— begin Working data —

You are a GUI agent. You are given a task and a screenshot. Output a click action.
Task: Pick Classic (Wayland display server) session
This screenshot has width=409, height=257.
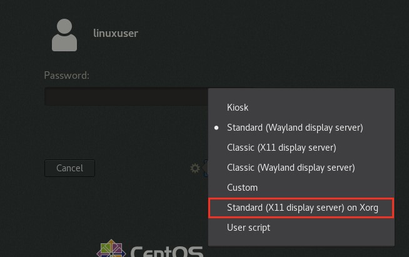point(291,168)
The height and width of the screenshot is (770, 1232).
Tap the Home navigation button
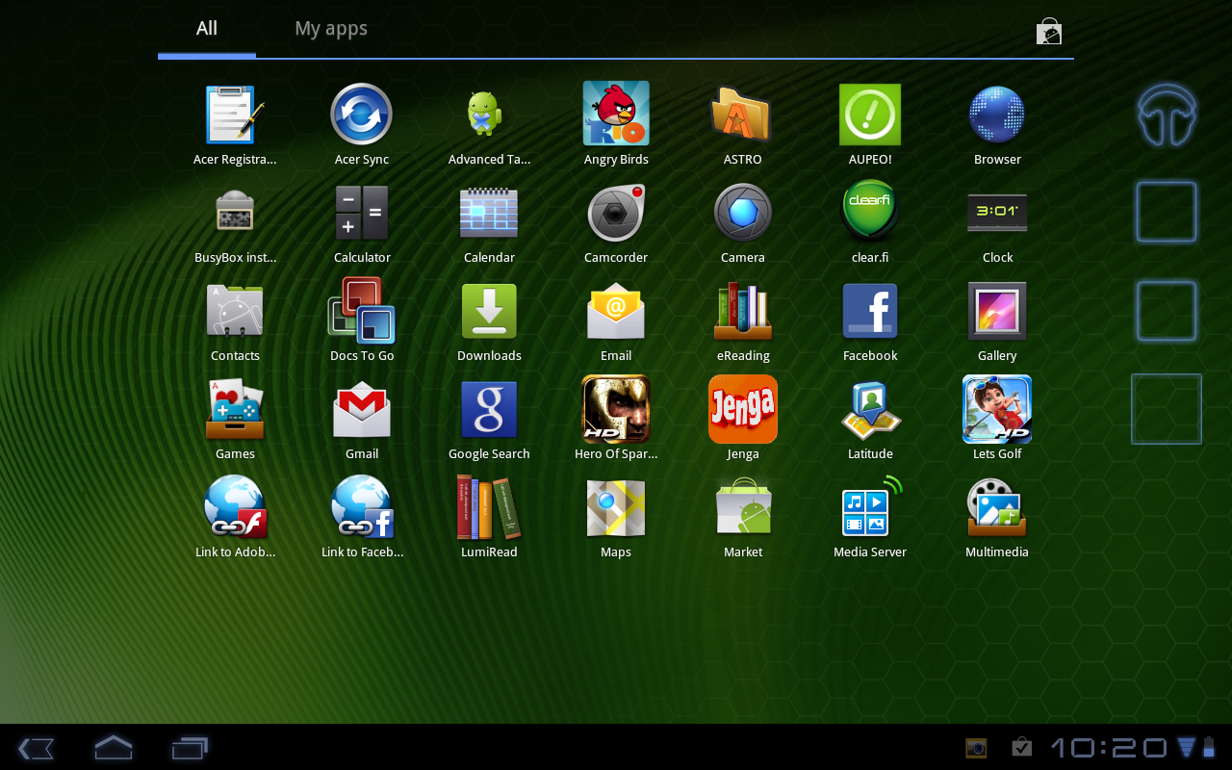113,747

— end Working data —
— begin Working data —

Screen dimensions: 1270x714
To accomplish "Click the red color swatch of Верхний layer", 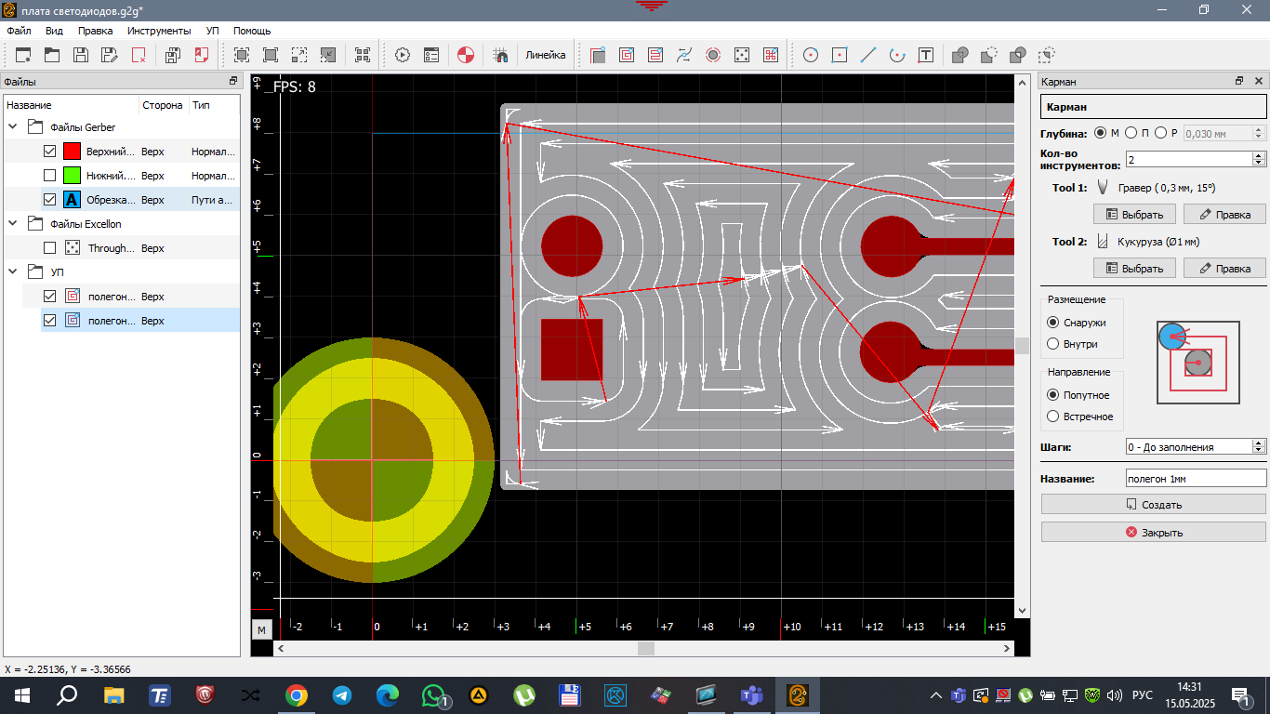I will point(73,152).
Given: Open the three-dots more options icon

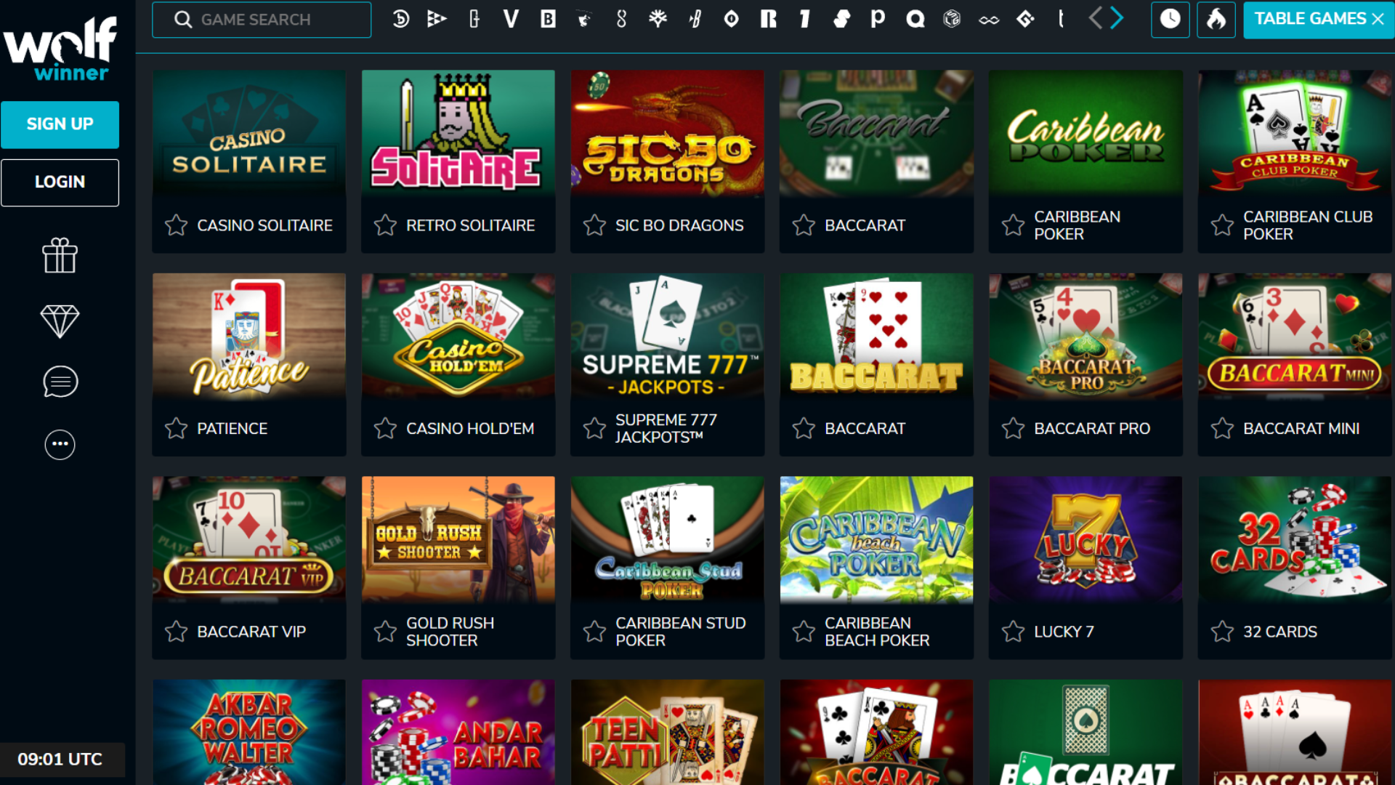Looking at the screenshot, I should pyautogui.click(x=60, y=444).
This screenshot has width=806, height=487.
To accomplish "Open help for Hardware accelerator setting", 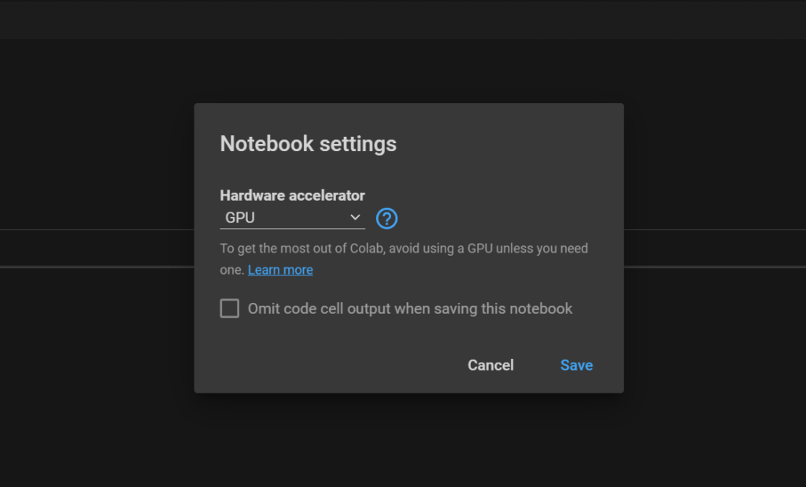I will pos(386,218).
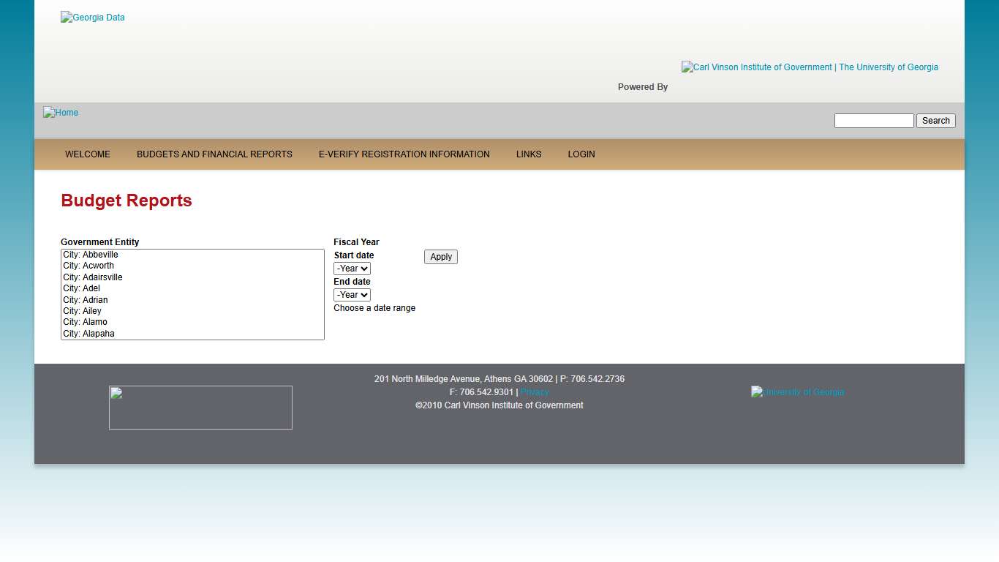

— end Working data —

■ **What you will do**
Return every line of the items above that contains the string "This", matching case exactly.

■ **Exercise solution**
This screenshot has width=409, height=257.
This screenshot has width=806, height=487.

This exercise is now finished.